» WHAT YOU NEED TO DO
Identify every line in the data below that contains the string "width", and copy each of those lines in full. Treat uppercase and lowercase as different.

(Data entries)
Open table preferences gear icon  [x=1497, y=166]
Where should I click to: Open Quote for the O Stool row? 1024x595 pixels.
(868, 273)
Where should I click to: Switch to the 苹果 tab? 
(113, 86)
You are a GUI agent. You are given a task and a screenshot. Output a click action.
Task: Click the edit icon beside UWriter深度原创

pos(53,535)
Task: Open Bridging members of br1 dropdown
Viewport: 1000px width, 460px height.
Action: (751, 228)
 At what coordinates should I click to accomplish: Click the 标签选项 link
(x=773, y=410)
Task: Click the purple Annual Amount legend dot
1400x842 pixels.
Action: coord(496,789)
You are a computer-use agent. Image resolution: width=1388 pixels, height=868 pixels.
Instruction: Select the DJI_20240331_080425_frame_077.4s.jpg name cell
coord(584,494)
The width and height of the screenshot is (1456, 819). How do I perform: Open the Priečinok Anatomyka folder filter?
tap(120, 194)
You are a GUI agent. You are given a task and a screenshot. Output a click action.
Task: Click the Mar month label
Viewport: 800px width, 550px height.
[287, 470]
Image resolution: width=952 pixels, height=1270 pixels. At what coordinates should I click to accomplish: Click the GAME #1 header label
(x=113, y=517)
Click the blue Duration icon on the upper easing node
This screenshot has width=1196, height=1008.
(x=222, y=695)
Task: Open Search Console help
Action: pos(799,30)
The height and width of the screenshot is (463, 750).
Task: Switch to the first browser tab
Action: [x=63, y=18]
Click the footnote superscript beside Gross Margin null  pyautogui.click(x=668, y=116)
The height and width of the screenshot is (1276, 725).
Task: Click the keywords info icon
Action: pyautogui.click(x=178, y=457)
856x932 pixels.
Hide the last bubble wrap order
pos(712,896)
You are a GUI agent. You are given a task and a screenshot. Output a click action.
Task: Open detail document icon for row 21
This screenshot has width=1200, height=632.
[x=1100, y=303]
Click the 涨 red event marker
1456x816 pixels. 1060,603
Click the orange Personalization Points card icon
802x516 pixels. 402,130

» FULL RESPONSE
Viewport: 1000px width, 460px height.
You are a computer-use agent. Image resolution: width=1388 pixels, height=868 pixels.
The width and height of the screenshot is (1456, 819). How do I perform: Open the Priečinok Anatomyka folder filter?
Viewport: 800px width, 550px height.
Image resolution: width=952 pixels, height=1270 pixels. At what coordinates should I click to accomplish: Click the GAME #1 header label
This screenshot has width=1196, height=1008.
The height and width of the screenshot is (463, 750).
The height and width of the screenshot is (1276, 725).
This screenshot has width=1200, height=632.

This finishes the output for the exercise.